## TASK GOAL
Set down word for word each line from the start of the listing through the line that contains "Click the Syria flag icon", both included.

## WORKING DATA
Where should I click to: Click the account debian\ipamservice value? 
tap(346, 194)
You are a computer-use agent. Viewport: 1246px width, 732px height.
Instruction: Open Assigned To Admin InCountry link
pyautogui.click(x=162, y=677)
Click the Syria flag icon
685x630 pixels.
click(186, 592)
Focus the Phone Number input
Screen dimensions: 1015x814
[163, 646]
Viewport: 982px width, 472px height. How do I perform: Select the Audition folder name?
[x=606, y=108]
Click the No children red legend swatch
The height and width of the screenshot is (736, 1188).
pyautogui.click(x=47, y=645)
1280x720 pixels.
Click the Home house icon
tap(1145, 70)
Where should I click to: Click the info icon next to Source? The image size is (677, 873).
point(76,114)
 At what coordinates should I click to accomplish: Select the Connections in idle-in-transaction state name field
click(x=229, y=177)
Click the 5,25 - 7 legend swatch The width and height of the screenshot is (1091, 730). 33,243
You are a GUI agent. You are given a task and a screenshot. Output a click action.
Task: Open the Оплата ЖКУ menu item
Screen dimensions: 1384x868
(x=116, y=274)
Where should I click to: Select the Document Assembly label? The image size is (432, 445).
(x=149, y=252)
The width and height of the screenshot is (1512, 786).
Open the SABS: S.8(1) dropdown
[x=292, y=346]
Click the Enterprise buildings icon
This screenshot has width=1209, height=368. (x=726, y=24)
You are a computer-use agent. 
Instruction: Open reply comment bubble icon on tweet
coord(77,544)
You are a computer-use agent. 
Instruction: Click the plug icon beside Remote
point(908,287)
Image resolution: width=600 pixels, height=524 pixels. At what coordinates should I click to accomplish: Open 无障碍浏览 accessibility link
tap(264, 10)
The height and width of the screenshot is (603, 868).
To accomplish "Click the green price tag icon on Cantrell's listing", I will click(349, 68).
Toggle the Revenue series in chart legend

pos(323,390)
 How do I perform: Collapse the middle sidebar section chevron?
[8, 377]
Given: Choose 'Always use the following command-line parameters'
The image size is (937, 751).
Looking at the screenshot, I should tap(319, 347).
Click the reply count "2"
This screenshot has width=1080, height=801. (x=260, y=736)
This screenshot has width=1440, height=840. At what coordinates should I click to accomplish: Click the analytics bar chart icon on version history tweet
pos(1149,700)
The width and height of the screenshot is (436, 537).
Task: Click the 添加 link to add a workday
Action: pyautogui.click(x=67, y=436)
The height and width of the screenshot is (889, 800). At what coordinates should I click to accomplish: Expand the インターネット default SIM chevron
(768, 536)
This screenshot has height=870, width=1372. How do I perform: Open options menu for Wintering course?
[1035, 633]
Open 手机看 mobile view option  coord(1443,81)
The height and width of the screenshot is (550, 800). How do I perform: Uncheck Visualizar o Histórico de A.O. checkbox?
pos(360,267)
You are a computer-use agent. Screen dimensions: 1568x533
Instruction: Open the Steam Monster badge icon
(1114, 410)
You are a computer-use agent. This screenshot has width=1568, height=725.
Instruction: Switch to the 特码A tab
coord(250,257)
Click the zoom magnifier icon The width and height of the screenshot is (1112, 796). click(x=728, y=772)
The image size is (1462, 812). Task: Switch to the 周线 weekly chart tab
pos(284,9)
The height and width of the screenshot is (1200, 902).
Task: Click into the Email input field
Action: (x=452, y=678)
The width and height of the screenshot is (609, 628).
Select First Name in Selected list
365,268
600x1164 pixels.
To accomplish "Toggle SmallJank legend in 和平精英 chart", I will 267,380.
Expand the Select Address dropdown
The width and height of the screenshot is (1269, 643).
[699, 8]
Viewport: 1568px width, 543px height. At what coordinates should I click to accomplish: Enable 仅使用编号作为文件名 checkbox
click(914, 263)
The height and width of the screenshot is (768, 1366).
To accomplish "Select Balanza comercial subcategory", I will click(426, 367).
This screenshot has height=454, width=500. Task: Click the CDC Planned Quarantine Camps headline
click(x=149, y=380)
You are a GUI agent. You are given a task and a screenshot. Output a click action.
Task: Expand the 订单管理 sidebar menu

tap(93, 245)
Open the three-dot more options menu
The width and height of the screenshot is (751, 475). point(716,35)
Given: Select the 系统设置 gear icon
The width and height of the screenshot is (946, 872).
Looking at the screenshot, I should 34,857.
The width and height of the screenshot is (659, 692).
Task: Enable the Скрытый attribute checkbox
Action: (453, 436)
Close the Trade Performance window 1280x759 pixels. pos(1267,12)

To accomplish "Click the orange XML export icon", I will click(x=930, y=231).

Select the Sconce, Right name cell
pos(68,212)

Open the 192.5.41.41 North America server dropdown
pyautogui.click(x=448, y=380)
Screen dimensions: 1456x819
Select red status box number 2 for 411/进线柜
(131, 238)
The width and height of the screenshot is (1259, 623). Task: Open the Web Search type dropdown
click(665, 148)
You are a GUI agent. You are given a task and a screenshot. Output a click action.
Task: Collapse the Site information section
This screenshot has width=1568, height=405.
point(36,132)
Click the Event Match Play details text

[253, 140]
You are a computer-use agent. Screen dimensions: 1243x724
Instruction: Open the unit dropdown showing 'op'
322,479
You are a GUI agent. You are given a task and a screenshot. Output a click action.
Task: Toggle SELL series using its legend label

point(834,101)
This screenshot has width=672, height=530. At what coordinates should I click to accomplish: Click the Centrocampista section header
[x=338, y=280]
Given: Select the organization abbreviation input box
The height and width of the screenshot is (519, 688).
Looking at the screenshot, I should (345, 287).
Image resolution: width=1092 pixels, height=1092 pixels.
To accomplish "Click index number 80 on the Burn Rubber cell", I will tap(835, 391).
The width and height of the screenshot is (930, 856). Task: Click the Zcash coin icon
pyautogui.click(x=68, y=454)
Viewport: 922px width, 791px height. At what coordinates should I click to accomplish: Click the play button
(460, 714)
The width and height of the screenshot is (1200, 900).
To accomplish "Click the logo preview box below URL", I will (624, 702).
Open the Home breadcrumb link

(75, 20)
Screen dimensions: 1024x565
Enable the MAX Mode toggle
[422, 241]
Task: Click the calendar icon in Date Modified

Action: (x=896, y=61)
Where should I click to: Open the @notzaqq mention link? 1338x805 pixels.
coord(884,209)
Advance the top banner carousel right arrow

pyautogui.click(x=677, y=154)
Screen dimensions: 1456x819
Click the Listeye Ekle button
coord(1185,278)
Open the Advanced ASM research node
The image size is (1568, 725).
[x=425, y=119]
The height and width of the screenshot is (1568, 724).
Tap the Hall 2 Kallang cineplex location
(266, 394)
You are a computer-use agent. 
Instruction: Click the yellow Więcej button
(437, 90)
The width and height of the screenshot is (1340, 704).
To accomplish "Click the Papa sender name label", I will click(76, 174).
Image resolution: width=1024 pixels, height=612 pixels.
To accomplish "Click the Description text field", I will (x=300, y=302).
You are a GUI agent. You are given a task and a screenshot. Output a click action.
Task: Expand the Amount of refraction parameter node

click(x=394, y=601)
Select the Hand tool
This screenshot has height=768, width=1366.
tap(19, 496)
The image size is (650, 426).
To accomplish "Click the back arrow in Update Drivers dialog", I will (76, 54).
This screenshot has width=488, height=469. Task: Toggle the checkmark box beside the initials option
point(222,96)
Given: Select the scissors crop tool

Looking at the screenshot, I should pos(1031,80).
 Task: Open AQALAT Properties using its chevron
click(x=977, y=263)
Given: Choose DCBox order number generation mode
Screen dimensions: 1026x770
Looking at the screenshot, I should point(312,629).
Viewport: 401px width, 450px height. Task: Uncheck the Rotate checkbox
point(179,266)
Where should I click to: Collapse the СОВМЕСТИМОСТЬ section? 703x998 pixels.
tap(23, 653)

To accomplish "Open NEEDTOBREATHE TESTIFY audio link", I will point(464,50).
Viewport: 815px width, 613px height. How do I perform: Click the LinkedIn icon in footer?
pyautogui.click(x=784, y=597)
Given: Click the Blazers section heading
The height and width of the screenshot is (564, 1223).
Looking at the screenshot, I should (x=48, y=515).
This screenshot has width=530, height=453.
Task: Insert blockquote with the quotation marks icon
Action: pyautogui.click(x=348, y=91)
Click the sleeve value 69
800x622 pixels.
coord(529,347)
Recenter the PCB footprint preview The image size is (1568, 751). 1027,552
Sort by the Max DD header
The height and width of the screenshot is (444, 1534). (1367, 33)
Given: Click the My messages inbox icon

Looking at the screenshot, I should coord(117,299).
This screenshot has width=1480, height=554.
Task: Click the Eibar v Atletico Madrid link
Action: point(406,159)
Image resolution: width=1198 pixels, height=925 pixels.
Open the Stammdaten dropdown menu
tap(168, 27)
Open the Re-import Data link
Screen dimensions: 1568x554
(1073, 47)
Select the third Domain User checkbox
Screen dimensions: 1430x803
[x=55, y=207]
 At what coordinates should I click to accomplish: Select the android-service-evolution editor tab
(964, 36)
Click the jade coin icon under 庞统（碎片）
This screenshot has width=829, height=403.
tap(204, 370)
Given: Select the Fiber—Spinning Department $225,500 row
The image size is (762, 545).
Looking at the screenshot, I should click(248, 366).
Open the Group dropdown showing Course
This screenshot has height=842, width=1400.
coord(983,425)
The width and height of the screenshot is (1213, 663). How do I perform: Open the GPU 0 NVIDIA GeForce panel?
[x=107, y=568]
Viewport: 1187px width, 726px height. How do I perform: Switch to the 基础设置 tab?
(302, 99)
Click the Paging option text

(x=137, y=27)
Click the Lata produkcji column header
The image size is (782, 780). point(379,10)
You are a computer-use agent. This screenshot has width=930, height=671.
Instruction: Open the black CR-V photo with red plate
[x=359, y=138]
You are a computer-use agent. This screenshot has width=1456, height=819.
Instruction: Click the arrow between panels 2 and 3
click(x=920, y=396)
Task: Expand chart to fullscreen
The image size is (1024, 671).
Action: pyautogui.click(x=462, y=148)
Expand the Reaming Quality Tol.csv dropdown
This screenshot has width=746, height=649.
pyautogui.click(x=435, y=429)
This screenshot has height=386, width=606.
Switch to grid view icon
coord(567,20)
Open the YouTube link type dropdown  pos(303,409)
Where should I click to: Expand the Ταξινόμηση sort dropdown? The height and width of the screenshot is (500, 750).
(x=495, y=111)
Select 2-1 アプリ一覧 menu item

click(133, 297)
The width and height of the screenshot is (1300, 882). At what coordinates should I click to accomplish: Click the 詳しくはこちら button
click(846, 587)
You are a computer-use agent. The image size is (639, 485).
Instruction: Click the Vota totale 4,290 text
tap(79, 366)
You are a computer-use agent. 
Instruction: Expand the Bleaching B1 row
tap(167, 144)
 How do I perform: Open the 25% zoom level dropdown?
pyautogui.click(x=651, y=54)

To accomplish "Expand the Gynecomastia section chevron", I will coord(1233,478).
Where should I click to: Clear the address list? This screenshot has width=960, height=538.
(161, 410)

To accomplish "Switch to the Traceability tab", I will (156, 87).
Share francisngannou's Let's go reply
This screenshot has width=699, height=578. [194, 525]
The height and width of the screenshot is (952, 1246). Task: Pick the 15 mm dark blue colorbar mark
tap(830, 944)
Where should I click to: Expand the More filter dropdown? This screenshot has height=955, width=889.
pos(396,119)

## PROBLEM SOLUTION
Where should I click to: Click the account debian\ipamservice value? 
tap(346, 194)
You are a computer-use agent. Viewport: 1246px width, 732px height.
Instruction: Open Assigned To Admin InCountry link
pyautogui.click(x=162, y=677)
Click the Syria flag icon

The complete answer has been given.